Now remember that "standard deviation" is root-mean square deviation.  When applying the central limit theorem to find the probability that the number of heads you get when you toss a coin 1600 times is between 1590 and 1630, show that everything works out neatly precisely if you use the conventional definition of root-mean-square.
A: Any sensible average, when given $n$ identical values, should result in the same value.

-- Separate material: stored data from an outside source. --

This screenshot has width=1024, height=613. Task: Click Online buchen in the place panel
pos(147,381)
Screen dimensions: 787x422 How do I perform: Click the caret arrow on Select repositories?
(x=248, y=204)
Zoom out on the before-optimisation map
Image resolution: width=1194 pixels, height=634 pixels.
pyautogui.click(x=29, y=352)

The root mean square has this property, while your proposed definition does not.
A: Electrical engineers use RMS values when dealing with AC. The instantaneous power delivered to a resistive load is $p(t) = R \, i^2(t)$ (or the equivalent formulation with voltage), where $R$ is the resistance and $i$ the instantaneous current.
For most AC (as in industrial & domestic power) considerations, the average power over a cycle is of more interest than the instantaneous power. If one does the calculation (with $i(t) = i_\max \sin(2 \pi 60 t)$), then this is expressed as $p_\mathrm{average} = R \, i_\mathrm{rms}^2$, where $i_\mathrm{rms} = \frac{1}{\sqrt{2}} i_\max$, thus retaining the same form.
AC voltage/current is typically quoted as an RMS value, since this usually reflects the actual power or losses of interest involved. So a 110-120V domestic supply actually reflects a maximum voltage of about 156-170V.